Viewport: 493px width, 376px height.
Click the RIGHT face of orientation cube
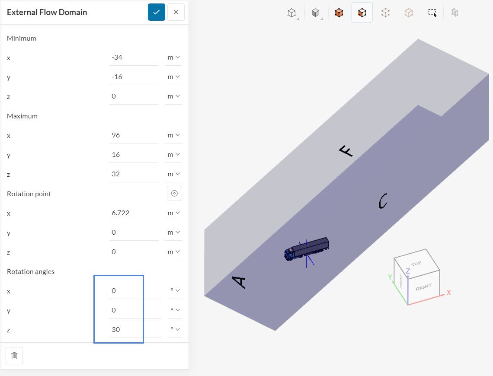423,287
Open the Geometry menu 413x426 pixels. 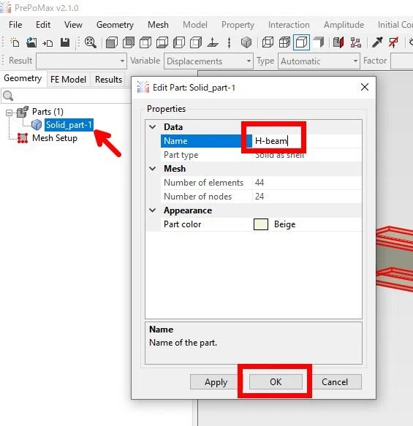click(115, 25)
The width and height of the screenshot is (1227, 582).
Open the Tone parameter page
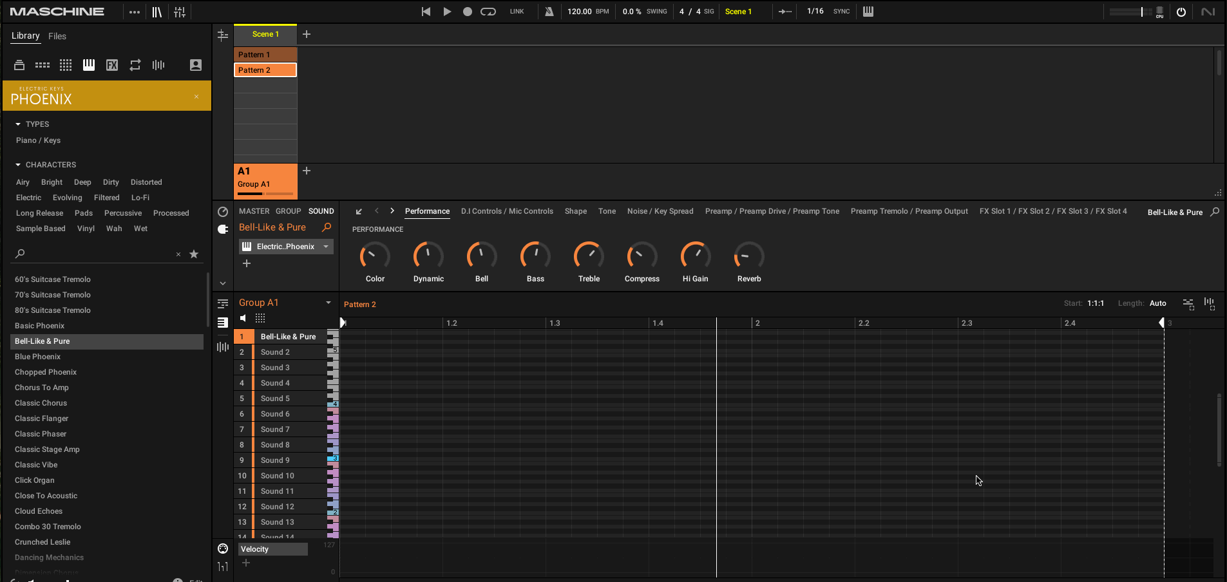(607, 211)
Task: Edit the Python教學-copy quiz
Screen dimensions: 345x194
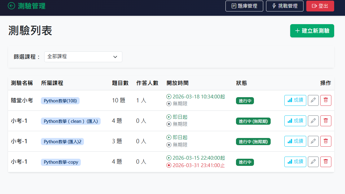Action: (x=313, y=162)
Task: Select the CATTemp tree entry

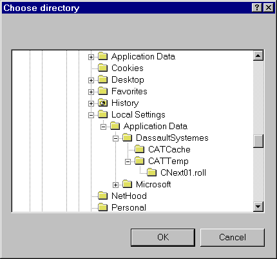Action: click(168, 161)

▸ Written problem:
Rewrite everything from the line containing "The width and" down to the end of the data as a JSON list of strings, one string per line, with blank lines dropped. Leave the pictures out.

▸ Response for this exercise:
[
  "The width and height of the screenshot is (1227, 582).",
  "Open the Tone parameter page",
  "(607, 211)",
  "Task: Edit the Python教學-copy quiz",
  "Screen dimensions: 345x194",
  "Action: (x=313, y=162)",
  "Task: Select the CATTemp tree entry",
  "Action: click(168, 161)"
]